**EXIGENCES DU PROBLÈME**: Modifiez toutes ces entrées en remplaçant « Preisliste » par « Tarifs », sans rien changer d'autre, et laissez les images hors de votre réponse, s'il vous plaît.

Entrées pour repérer des mots et des éléments:
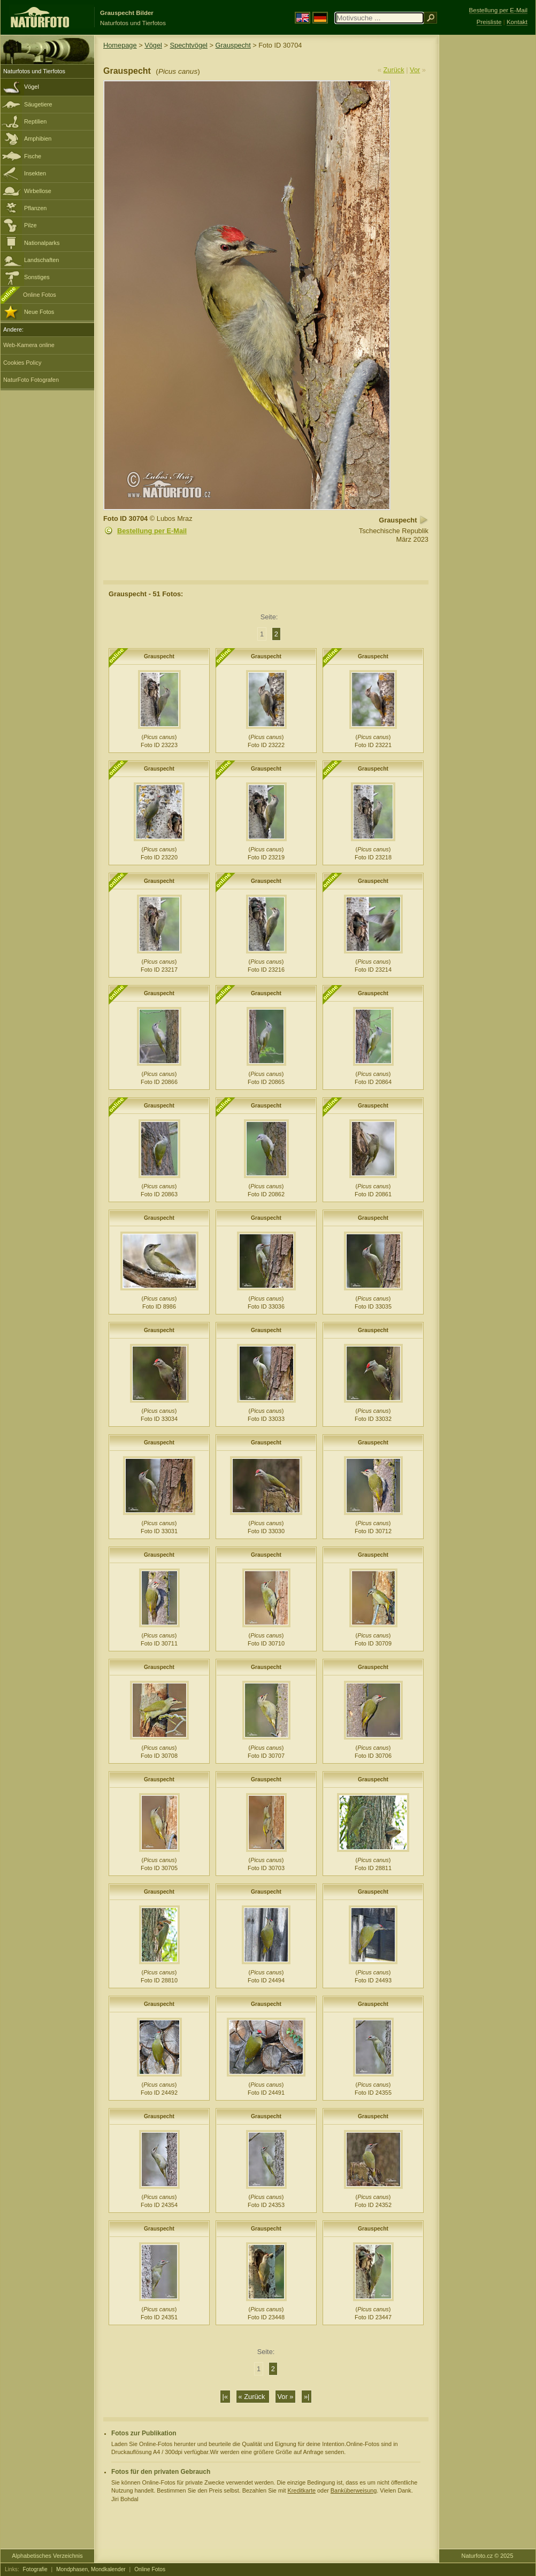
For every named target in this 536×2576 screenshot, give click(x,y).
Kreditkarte (301, 2490)
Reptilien (35, 121)
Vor (415, 70)
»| (306, 2397)
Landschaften (41, 260)
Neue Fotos (39, 312)
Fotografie (35, 2569)
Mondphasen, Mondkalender (91, 2569)
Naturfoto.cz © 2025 (488, 2555)
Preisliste (489, 22)
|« (225, 2397)
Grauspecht (233, 45)
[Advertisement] (487, 205)
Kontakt (517, 22)
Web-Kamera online (29, 345)
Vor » (286, 2397)
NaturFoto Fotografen (31, 379)
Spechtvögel (189, 45)
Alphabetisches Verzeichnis (47, 2555)
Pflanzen (35, 208)
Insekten (35, 173)
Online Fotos (39, 294)
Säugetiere (38, 104)
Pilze (30, 225)
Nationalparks (42, 243)
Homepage (120, 45)
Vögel (31, 86)
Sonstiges (37, 277)
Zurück (394, 70)
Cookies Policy (22, 362)
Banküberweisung (354, 2490)
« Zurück (253, 2397)
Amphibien (37, 138)
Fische (32, 156)
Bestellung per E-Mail (152, 531)
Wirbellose (37, 191)
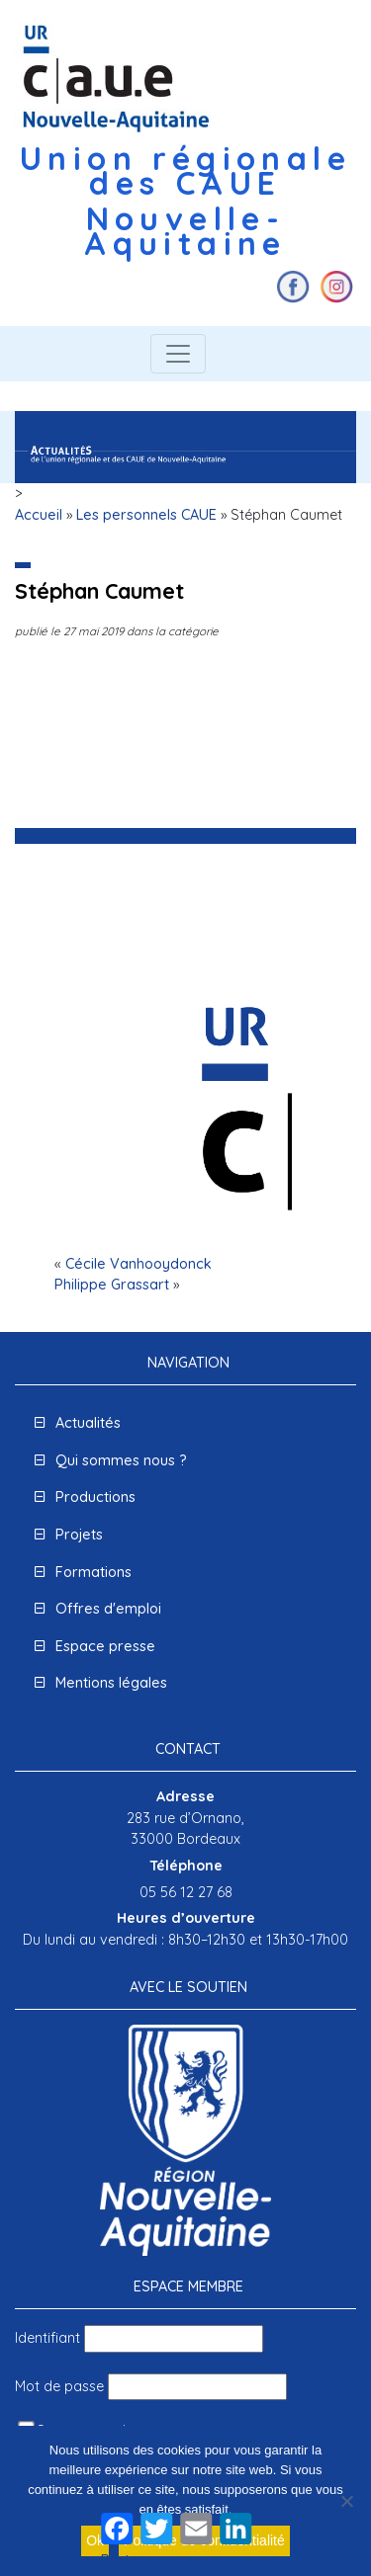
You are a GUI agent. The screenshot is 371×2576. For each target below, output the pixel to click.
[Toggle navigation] (178, 354)
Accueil (38, 515)
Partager (131, 2560)
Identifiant (47, 2338)
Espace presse (105, 1646)
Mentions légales (111, 1683)
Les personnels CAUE (146, 515)
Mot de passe (59, 2386)
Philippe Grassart (111, 1284)
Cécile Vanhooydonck (138, 1264)
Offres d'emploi (108, 1609)
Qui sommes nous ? (121, 1460)
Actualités (88, 1423)
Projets (79, 1534)
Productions (95, 1497)
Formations (93, 1572)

**RÉPONSE RÉDIGÉE**:
For every named target in this 536×2576 screenshot, give click(x,y).
Kreditkarte (301, 2490)
Reptilien (35, 121)
Vor (415, 70)
»| (306, 2397)
Landschaften (41, 260)
Neue Fotos (39, 312)
Fotografie (35, 2569)
Mondphasen, Mondkalender (91, 2569)
Naturfoto.cz © 2025 (488, 2555)
Tarifs (489, 22)
|« (225, 2397)
Grauspecht (233, 45)
[Advertisement] (487, 205)
Kontakt (517, 22)
Web-Kamera online (29, 345)
Vor » (286, 2397)
NaturFoto Fotografen (31, 379)
Spechtvögel (189, 45)
Alphabetisches Verzeichnis (47, 2555)
Pflanzen (35, 208)
Insekten (35, 173)
Online Fotos (39, 294)
Säugetiere (38, 104)
Pilze (30, 225)
Nationalparks (42, 243)
Homepage (120, 45)
Vögel (31, 86)
Sonstiges (37, 277)
Zurück (394, 70)
Cookies Policy (22, 362)
Banküberweisung (354, 2490)
« Zurück (253, 2397)
Amphibien (37, 138)
Fische (32, 156)
Bestellung per E-Mail (152, 531)
Wirbellose (37, 191)
You are a GUI agent. The screenshot is 371×2576. For each target below, output the pixel to click.
[Toggle navigation] (178, 354)
Accueil (38, 515)
Partager (131, 2560)
Identifiant (47, 2338)
Espace presse (105, 1646)
Mentions légales (111, 1683)
Les personnels CAUE (146, 515)
Mot de passe (59, 2386)
Philippe Grassart (111, 1284)
Cécile Vanhooydonck (138, 1264)
Offres d'emploi (108, 1609)
Qui sommes nous ? (121, 1460)
Actualités (88, 1423)
Projets (79, 1534)
Productions (95, 1497)
Formations (93, 1572)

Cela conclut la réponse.